Gli indicatori di recessione lampeggiano in rosso mentre aumentano i licenziamenti e crollano le piccole imprese

Nel frattempo, emergono nuovi indicatori di recessione. In particolare, la tensione sul mercato del lavoro sta aumentando rapidamente. Al 1° dicembre 2025, i datori di lavoro statunitensi avevano annunciato circa 1,2 milioni di licenziamenti.

"Si tratta del livello più alto dall'inizio della pandemia e il più alto dall'inizio della Grande Recessione", ha affermato FactPost.

Un analista ha sottolineato che quando le perdite di posti di lavoro annuali superano il milione, spesso seguono o sono già in corso delle recessioni.

Il Kobeissi Letter ha riferito questa settimana che anche le piccole imprese statunitensi stanno affrontando crescenti difficoltà finanziarie. Un numero record di 2.221 aziende ha presentato istanza di fallimento ai sensi del Sottocapitolo V dall'inizio dell'anno. Negli ultimi cinque anni, i fallimenti sono aumentati dell'83%.

L'impennata si verifica nonostante il tetto massimo del debito sia stato abbassato da 7,5 a 3 milioni di dollari. Nonostante la soglia più restrittiva, le richieste di indennizzo sono aumentate.
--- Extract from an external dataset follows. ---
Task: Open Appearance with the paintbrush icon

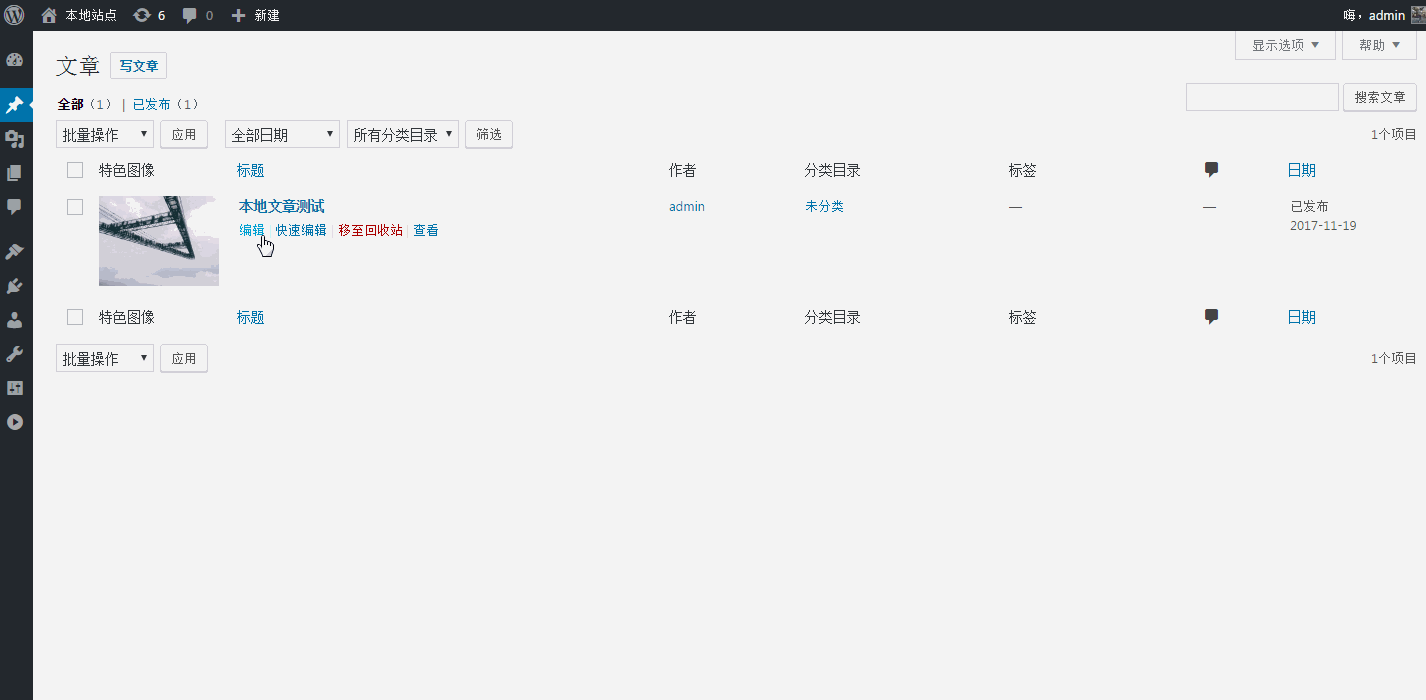Action: [16, 250]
"L'aumento è stato trainato da costi di finanziamento persistentemente elevati, da una spesa dei consumatori prudente e da un'incertezza economica generale, che hanno gravato sui profitti delle piccole imprese. I fallimenti delle piccole imprese negli Stati Uniti stanno aumentando come se ci fosse una recessione", ha commentato The Kobeissi Letter.
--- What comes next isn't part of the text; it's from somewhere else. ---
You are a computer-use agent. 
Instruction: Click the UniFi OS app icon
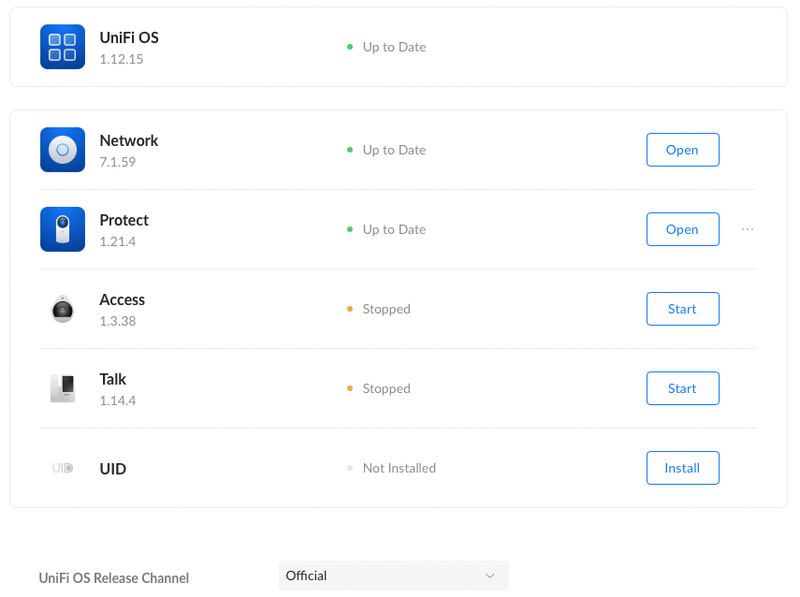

Con i numerosi segnali di recessione che lampeggiano , l'economia statunitense si trova ad affrontare prove significative. Mentre i tagli dei tassi possono offrire un sollievo a breve termine, una debolezza economica più profonda potrebbe mettere a dura prova gli asset rischiosi.

Per gli investitori in criptovalute, la domanda chiave è se Bitcoin e altri asset digitali si comporteranno come porti sicuri o se si allineeranno alle tendenze più ampie di avversione al rischio man mano che le prospettive peggiorano.